- WHAT TO DO -
Starting at the line that contains "You are a computer-use", write out every line through the end of the records exactly as it stands, and leave out all pictures.

- DATASET -
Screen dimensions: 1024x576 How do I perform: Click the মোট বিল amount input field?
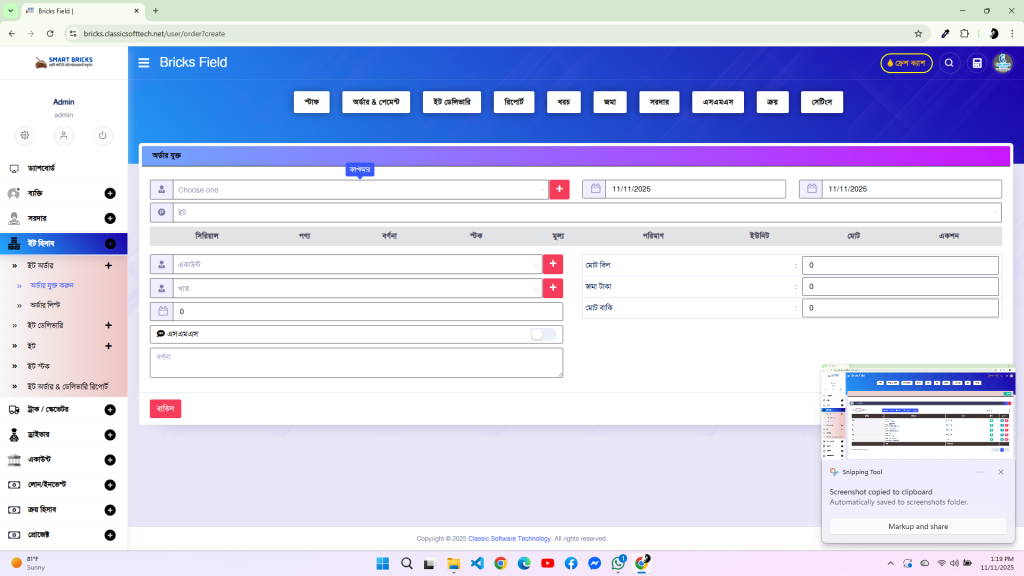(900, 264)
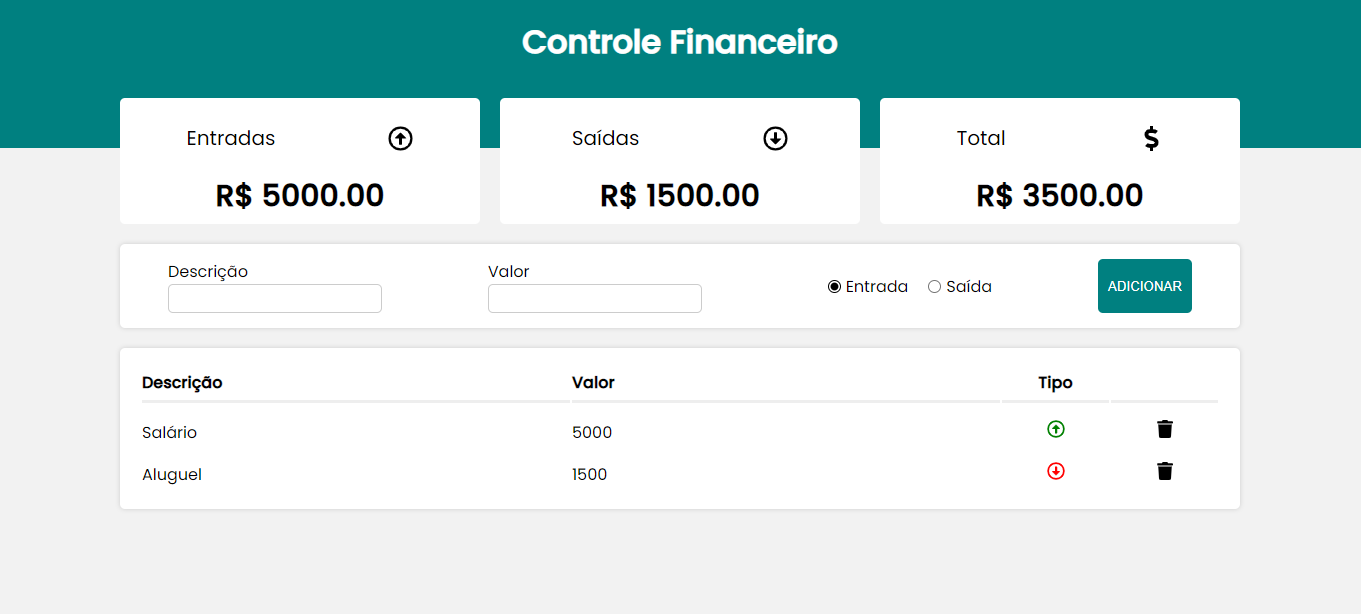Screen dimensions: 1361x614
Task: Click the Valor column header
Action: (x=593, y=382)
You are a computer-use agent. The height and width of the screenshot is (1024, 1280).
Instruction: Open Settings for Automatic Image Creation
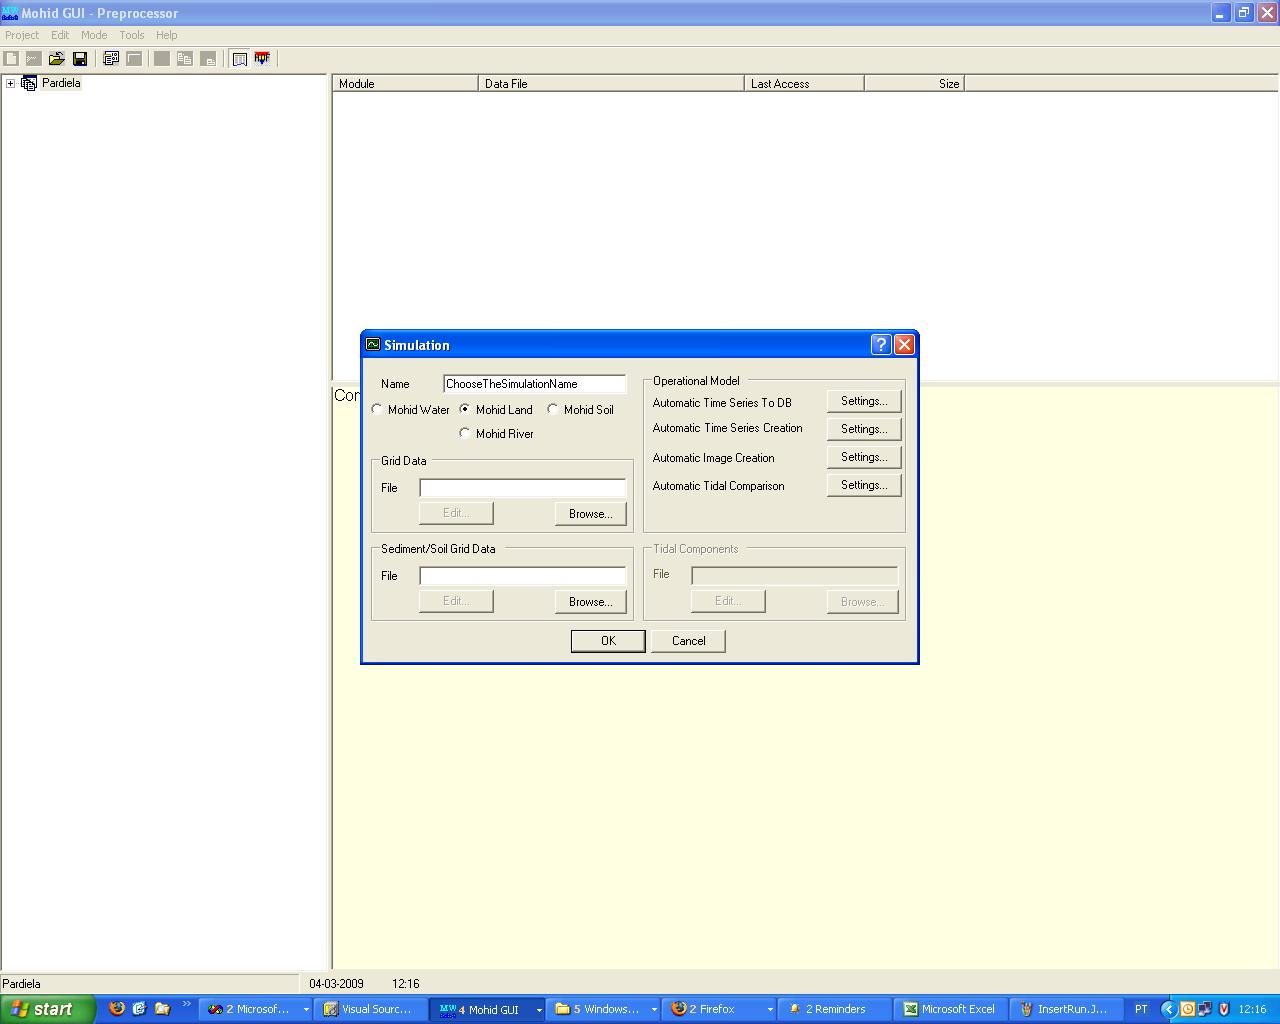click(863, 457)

- COMPLETED TASK -
You are a computer-use agent. The height and width of the screenshot is (1024, 1280).
Instruction: Open Settings for Automatic Image Creation
click(863, 457)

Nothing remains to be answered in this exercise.